A Method on Speech Synthesis for Spoken Dialogue Systems and

Psychological Assessment of the Synthetic Speech

Keikichi HIROSE,

Noboru TAKAHASHI, Nobuaki MINEMATSU, Toru SENOO, Mayumi SAKATA

Department of Electronic Engineering, Faculty of Engineering, University of Tokyo

7-3-1 Hongo, Bunkyo-ku, 113 Tokyo, Japan

e-mail: hirose@gavo.t.u-tokyo.ac.jp

We are developing a technology for generating response sentences appropriate in the dialogue flow and converting them into high-quality and easy-to-understand speech with naturally sounding prosodic features. Concrete research aims are as follows:

1. Generate sentences from response contents in deep-level semantic representation, which may include information on focal position, ellipsis and anaphora. Generated sentences should include high-level linguistic information, such as syntactic and discourse structures, and information on intentions to be transmitted.

2. Synthesize response speech with prosodic features of spoken dialogue. Intended linguistic information and intentions should well be transmitted by the speech.
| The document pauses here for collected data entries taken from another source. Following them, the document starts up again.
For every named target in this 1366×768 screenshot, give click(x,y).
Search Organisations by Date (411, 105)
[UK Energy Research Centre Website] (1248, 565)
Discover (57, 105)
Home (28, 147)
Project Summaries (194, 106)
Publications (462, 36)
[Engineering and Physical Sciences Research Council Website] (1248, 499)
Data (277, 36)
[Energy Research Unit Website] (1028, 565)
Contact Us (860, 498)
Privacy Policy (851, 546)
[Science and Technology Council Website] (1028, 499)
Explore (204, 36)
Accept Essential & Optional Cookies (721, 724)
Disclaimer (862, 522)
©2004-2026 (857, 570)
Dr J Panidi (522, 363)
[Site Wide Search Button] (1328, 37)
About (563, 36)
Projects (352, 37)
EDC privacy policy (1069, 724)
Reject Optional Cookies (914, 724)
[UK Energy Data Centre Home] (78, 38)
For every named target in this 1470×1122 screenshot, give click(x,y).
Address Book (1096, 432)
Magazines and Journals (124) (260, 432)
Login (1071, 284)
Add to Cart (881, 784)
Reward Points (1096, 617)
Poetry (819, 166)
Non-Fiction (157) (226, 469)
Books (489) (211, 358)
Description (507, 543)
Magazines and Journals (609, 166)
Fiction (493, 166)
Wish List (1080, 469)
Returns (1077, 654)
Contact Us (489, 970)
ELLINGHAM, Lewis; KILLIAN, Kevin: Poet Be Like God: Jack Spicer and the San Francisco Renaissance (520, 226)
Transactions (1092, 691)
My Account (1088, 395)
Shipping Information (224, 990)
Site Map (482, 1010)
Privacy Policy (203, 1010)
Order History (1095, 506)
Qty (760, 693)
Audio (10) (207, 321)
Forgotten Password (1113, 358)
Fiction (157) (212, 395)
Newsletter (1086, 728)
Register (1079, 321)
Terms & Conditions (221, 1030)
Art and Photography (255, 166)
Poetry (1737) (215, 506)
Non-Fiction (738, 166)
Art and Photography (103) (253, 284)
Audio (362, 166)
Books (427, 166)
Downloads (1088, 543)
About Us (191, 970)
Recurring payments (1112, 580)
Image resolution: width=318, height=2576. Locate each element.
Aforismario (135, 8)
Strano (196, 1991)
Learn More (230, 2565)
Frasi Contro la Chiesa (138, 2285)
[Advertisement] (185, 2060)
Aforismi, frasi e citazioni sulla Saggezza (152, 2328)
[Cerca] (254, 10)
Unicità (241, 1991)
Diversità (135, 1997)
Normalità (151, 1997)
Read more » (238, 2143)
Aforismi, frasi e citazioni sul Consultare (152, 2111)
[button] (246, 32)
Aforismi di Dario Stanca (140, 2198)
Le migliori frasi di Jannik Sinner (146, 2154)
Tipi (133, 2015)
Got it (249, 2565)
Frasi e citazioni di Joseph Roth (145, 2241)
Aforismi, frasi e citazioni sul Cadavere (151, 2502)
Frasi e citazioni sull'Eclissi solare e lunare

3. Improve the conventional terminal-analogue synthesis method to obtain synthetic speech with high-quality also from the viewpoint of segmental features. As an example for the spoken dialogue system, we adopted a question and answer system on ski areas. Based on the analysis of dialogue speech using a quantitative model for generating fundamental frequency contours, the prosodic rules for the read speech were modified into those for the spoken dialogue. Para-linguistic factors were also incorporated. A method was further developed which generates appropriate response in the form of deep-level semantic representation for the user's input and converts it into surface sentences. As for the segmental features of speech, a novel configuration was developed for the terminal analogue speech synthesizer producing high-quality speech. An experiment was conducted for the synthesis of response speech. Results of the listening test for synthetic speech indicated the validity of the developed methods though further improvements are necessary.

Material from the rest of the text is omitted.